◆ Text for analysis:
—————
Beyond bipolar plates, the stability of the GDLs is equally critical. While maintaining high gas permeability and good electrical conductivity, the GDLs must withstand prolonged redox reactions as well as harsh operating conditions involving elevated temperature and pressure. Any physical damage or pore blockage within the GDL can severely impede gas transport, ultimately leading to a pronounced degradation of overall electrolyzer performance. An ideal GDL therefore requires an optimized porous architecture, appropriate wettability, mechanical robustness, good electrical conductivity, and excellent long-term durability.¹³⁹ At present, GDLs are mainly fabricated from carbon-based materials such as carbon paper and carbon cloth, or metallic materials, or metallic materials, including titanium and stainless steel. However, owing to the high anodic oxidation potentials and limited mechanical strength of carbon materials, they are generally unsuitable for long-term operation under PEMWE conditions. In contrast, metallic GDLs exhibit higher electrical conductivity, superior corrosion resistance, and greater flexibility in constructing diverse porous structures. Accordingly, titanium meshes, felts, foams, and sintered powders have been widely employed as GDLs at the PEMWE anode. Using diffusion bonding techniques, researchers have further fabricated titanium porous sintered layers on titanium meshes.¹⁴⁰ This architecture eliminates the need for dedicated flow fields in the bipolar plates and enables hydrogen output pressures as high as 90 bar, demonstrating considerable potential for commercial applications.¹⁴¹ In addition, Gago et al. systematically compared coated and uncoated titanium and stainless-steel GDLs (Fig. 20d), revealing that coated GDLs deliver significantly enhanced performance in PEMWE systems. After accelerated stress testing exceeding 1000 h, Nb/Ti metallic coatings were shown to effectively protect stainless-steel GDLs from corrosion (Fig. 20e).¹³⁶

As the core component responsible for proton conduction and gas separation, ionomer membranes are likewise confronted with the dual challenges of chemical degradation and mechanical stress. Widely used perfluorosulfonic acid (PFSA) membranes offer high proton conductivity; however, their carbon-fluorine backbones and ether-containing side chains are susceptible to attack by reactive species generated during electrochemical operation, leading to chain scission and performance decay. To address these issues, strategies have been proposed to enhance backbone crystallinity for increased structural rigidity or to extend side chains and tailor the positioning of sulfonic acid groups. Wang et al. demonstrated that rapid and uniform thermal treatment of a 50 µm-thick PFSA proton exchange membrane selectively activates the rearrangement of sulfonic-acid-rich domains while suppressing excessive crystallization of the C–F backbone, ultimately yielding smaller and more uniformly distributed ionic clusters (Fig. 20f).¹³⁷ In parallel, for applications under alkaline conditions, increasing attention has been directed toward non-fluorinated membrane materials. Henkensmeier et al. developed a non-crosslinked sulfonated polybenzimidazole (SOPBI) membrane, in which the introduction of sulfonic acid groups not only enhances hydrophilicity and KOH uptake, but also enables negatively charged imidazole moieties to resist OH⁻ attack at the C₂ position, thereby improving alkaline stability at the molecular level (Fig. 20g).¹³⁸

Overall, the industrial deployment of the OER urgently requires overcoming durability bottlenecks at the device level. The introduction of corrosion-resistant coatings and optimized flow-field architectures for bipolar plates, the transition of gas diffusion layers from carbon-based to metallic porous materials, and the molecular-level engineering of ionomer membranes to enhance tolerance toward reactive species collectively define the central pathway toward high-efficiency, long-lifetime water electrolysis systems.
—————
[Stored data]

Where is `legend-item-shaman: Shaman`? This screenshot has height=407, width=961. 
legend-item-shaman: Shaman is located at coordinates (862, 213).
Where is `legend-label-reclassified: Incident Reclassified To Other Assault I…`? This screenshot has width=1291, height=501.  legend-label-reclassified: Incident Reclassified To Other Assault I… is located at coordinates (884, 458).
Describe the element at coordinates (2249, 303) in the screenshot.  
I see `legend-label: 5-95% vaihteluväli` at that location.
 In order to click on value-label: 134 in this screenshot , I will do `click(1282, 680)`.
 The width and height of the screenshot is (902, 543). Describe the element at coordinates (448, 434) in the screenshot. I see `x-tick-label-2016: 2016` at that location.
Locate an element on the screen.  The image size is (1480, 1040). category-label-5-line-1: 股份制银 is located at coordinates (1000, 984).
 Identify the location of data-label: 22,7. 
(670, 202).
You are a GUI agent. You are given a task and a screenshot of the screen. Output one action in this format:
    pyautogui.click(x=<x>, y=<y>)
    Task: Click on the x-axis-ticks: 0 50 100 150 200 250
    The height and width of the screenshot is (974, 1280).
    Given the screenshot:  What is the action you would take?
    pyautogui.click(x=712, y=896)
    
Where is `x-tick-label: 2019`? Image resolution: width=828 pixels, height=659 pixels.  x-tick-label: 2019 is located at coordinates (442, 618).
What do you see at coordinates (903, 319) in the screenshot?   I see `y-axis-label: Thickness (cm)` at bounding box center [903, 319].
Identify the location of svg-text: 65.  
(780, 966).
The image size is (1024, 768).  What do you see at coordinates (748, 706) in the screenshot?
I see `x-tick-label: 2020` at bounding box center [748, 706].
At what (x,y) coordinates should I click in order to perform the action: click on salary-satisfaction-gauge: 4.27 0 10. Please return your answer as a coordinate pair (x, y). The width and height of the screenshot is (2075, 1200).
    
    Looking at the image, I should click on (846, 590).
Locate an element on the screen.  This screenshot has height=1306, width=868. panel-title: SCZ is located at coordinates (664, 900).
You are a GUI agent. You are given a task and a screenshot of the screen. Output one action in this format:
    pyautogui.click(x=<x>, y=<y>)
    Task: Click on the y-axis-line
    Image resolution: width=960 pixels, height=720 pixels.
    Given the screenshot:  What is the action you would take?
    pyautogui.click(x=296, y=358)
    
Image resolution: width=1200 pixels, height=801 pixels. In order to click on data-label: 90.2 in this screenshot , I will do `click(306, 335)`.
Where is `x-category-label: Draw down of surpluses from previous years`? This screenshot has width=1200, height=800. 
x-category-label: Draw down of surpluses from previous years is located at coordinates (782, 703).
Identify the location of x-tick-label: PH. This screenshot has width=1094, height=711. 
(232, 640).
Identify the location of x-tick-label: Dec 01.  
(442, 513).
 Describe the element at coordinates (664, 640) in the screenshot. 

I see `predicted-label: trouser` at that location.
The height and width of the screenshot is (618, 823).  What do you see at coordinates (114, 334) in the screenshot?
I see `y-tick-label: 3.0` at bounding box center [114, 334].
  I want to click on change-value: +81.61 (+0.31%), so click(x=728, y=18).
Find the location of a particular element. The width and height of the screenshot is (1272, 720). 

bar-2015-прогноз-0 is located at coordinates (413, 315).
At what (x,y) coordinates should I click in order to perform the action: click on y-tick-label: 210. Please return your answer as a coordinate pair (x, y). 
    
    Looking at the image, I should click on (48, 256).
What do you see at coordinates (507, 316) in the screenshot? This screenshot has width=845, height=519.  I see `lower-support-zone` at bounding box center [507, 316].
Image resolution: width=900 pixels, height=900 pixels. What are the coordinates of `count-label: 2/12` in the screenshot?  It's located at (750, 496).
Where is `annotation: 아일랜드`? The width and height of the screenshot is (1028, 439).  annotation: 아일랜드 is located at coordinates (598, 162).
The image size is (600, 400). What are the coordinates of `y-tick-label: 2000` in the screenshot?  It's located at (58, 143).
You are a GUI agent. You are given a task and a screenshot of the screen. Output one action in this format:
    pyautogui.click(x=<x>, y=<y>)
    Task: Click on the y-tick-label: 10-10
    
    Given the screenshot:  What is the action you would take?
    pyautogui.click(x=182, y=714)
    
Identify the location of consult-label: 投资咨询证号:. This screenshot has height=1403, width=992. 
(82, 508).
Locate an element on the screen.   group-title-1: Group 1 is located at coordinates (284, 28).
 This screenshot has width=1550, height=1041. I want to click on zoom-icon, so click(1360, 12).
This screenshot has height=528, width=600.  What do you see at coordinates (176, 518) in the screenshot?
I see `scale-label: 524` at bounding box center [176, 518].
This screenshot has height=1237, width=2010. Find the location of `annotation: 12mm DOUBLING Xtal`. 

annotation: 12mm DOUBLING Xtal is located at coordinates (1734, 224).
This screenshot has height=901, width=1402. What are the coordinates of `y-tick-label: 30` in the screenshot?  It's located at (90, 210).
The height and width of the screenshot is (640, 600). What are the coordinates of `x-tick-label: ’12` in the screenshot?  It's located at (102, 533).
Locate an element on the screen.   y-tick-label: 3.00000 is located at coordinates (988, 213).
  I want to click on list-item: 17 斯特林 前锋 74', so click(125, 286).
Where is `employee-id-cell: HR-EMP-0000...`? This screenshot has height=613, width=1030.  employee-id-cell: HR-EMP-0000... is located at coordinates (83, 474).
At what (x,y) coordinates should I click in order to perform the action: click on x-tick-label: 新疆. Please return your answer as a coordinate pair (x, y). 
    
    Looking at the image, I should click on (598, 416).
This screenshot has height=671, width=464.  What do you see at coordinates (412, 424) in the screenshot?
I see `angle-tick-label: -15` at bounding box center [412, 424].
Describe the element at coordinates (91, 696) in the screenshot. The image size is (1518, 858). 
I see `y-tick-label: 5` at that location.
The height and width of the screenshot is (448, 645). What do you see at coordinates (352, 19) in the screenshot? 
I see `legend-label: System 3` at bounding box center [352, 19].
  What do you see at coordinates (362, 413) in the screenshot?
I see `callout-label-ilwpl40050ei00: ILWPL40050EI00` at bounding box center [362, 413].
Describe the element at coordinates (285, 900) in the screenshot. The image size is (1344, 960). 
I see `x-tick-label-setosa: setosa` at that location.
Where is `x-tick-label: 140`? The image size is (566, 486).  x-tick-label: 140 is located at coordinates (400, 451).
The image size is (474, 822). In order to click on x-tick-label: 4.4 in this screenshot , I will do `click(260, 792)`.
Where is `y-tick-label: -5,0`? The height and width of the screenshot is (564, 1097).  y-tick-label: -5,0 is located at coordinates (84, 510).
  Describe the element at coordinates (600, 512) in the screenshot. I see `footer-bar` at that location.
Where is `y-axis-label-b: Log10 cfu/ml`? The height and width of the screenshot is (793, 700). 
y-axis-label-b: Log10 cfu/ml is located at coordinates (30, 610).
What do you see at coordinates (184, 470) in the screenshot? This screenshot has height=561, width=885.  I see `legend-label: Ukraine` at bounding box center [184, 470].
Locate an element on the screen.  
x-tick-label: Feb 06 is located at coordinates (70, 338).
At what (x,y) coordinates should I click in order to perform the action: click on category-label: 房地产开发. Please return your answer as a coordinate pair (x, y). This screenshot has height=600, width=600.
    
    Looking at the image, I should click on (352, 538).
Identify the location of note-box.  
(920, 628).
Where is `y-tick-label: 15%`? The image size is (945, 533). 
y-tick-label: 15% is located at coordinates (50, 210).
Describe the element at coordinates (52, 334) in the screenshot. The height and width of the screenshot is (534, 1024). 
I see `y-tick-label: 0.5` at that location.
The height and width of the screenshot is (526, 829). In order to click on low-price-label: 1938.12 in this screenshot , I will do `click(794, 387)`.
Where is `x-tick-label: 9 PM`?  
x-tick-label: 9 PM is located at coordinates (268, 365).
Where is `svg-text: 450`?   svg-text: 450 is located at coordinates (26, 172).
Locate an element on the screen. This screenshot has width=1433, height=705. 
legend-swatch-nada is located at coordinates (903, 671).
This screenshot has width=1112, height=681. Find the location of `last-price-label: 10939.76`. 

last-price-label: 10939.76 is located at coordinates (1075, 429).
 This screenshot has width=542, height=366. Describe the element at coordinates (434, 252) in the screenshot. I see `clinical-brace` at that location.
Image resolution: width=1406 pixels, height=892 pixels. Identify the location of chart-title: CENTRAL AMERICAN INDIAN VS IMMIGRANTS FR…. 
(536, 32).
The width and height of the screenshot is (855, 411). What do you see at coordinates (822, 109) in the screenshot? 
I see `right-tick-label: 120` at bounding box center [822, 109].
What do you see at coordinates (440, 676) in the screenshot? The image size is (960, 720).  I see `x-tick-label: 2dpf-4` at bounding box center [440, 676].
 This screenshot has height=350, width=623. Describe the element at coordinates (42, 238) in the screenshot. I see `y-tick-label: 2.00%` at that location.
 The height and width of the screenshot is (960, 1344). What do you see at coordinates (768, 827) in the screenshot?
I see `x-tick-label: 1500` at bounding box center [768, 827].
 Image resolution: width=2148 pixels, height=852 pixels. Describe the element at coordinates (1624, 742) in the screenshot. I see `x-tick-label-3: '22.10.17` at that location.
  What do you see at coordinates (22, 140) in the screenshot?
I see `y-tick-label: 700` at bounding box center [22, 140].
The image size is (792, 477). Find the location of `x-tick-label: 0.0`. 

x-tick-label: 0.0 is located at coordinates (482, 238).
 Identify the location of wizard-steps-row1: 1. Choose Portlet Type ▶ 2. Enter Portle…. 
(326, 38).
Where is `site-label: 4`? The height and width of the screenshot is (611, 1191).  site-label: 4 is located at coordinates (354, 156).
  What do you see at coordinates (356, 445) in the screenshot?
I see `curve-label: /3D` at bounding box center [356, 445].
—————
◆ Task instructions:
1/ According to the excerpt on electrolyzer components, why are carbon-based gas diffusion layers generally unsuitable for long-term PEMWE operation? Answer in one to three sentences.
2/ Recast the records from their start through the line containing "legend-item-shaman: Shaman is" as a JSON list of strings, one string per line, leaving out blank lines.
The records have no connection to the excerpt on electrolyzer components.

◆ Results by task:
1/ Carbon-based gas diffusion layers are generally unsuitable for long-term PEMWE operation because carbon materials face high anodic oxidation potentials and have limited mechanical strength.

2/
[
  "Where is `legend-item-shaman: Shaman`? This screenshot has height=407, width=961. ",
  "legend-item-shaman: Shaman is located at coordinates (862, 213)."
]